Una preghiera che prende il cuore

La testimonianza di Simona

È un nuovo modo di pregare, che prende il cuore, che non ti aspetti. Pensavo che saremmo stati in pochi. Invece sono venuti in tanti e questo è segno che nell’aria c’è interesse, c’è voglia di partecipare, di esserci, c’è voglia di stare insieme seguendo un metodo di preghiera che evidentemente è già noto per la sua efficacia.
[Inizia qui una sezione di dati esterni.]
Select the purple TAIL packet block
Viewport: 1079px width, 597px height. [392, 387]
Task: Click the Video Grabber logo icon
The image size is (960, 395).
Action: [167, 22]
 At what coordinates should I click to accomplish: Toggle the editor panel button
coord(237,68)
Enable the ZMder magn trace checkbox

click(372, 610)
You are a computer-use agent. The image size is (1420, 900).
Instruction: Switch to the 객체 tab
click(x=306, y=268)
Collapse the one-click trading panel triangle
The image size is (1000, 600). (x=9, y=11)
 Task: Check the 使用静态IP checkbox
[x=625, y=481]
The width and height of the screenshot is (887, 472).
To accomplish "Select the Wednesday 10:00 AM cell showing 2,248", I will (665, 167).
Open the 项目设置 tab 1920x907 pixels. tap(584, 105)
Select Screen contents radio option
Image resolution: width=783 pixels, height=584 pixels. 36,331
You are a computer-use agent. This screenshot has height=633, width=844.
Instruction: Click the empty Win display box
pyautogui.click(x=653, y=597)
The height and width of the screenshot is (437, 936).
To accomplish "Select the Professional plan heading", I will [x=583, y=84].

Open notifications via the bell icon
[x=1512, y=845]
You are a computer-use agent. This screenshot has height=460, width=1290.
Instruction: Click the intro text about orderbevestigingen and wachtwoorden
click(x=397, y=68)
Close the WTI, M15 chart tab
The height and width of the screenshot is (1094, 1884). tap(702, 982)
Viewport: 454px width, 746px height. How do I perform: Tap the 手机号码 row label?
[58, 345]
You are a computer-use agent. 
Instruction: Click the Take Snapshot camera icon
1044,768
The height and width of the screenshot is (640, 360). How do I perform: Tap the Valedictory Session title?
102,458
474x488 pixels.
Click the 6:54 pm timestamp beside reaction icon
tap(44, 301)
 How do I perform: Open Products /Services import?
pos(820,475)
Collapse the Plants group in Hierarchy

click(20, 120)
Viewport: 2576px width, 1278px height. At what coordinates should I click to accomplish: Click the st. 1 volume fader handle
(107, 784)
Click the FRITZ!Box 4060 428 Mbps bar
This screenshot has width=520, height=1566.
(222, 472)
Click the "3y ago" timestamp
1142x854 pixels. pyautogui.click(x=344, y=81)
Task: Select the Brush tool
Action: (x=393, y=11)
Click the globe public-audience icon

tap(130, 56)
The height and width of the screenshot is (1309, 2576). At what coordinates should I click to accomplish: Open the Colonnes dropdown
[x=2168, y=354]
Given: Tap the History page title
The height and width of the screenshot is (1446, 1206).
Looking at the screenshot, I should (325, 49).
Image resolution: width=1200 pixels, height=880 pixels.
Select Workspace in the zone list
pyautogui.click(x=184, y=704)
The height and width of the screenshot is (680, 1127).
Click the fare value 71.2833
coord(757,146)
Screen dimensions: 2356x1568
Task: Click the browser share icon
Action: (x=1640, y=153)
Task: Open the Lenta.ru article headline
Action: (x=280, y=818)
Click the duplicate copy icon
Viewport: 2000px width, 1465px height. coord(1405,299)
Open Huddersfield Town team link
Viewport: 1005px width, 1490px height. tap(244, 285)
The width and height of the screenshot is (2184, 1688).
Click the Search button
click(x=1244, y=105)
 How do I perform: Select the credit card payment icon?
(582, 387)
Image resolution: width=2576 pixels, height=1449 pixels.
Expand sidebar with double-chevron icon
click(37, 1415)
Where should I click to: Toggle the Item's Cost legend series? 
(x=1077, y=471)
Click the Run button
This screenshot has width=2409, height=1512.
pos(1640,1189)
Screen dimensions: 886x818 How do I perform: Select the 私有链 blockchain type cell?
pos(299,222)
Nei tre pomeriggi abbiamo seguito sempre lo stesso schema: si inizia con il canto, poi viene spezzata la Parola. Dopo la lettura vengono date alcune preziose indicazioni tecniche per la meditazione, come per esempio la regolazione della respirazione o la corretta postura del corpo. Segue poi la meditazione, che prende circa 30 minuti, durante la quale c’è un silenzio assoluto, per lasciare che la Parola appena ascoltata possa risuonare nei nostri cuori e comunicare con noi. In questa fase siamo stati liberi di posizionarci negli spazi come volevamo, potevamo isolarci o stare insieme, uscire o rimanere nella stanza, ma sempre nel silenzio e nella riservatezza.

Successivamente c’è la fase e della condivisione, nella quale ognuno racconta ciò che aveva sperimentato durante la fase della meditazione. Mi ha colpito il fatto che ognuno parlasse liberamente, senza sentirsi giudicato, ma anche senza giudicare. È stato un vero incontro con il Signore, che si è concluso ogni sera con la celebrazione eucaristica. Ho visto tanta gioia e soddisfazione anche tra coloro che erano venuti solo per curiosità.